**The task**
Find every line in the items that contains the word "value", and copy each of those lines in full.

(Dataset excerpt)
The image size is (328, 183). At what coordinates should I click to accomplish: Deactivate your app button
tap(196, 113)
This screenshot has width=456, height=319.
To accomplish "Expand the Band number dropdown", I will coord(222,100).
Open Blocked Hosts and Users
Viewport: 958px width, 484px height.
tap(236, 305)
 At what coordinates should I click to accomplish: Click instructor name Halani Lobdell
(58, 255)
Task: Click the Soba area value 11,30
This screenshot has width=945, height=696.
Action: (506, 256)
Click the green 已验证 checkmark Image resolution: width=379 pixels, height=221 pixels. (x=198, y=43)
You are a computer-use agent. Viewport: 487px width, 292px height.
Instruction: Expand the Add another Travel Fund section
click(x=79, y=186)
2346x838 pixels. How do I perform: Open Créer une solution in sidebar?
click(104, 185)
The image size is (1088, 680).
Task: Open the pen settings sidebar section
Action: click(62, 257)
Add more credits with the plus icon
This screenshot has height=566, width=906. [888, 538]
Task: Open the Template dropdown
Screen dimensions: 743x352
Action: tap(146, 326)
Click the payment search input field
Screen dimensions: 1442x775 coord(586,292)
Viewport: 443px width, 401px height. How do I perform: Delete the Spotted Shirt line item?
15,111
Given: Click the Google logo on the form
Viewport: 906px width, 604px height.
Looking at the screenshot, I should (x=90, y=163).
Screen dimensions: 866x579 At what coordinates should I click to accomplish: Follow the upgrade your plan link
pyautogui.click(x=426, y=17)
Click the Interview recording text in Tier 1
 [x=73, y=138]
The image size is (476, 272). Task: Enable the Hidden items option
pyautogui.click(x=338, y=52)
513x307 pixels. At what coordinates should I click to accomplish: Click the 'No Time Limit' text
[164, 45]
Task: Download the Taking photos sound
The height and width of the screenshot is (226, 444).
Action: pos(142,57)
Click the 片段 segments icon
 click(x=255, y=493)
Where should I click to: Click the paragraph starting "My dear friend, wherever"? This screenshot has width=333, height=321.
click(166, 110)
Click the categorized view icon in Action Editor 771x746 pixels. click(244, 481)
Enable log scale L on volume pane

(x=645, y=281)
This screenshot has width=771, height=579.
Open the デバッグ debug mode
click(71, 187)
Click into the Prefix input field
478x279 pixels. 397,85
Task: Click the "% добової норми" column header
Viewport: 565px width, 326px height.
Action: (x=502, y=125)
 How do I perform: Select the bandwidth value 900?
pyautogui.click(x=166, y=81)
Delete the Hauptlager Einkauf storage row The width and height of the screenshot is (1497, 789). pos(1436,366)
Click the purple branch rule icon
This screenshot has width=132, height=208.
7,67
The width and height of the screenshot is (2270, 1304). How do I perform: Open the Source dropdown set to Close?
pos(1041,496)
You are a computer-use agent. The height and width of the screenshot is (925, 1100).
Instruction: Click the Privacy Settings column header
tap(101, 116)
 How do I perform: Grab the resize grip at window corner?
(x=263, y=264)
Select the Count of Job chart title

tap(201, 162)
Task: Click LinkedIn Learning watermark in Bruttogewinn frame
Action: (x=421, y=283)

**Task result**
Task: Click the Soba area value 11,30
 How do I perform: Select the bandwidth value 900?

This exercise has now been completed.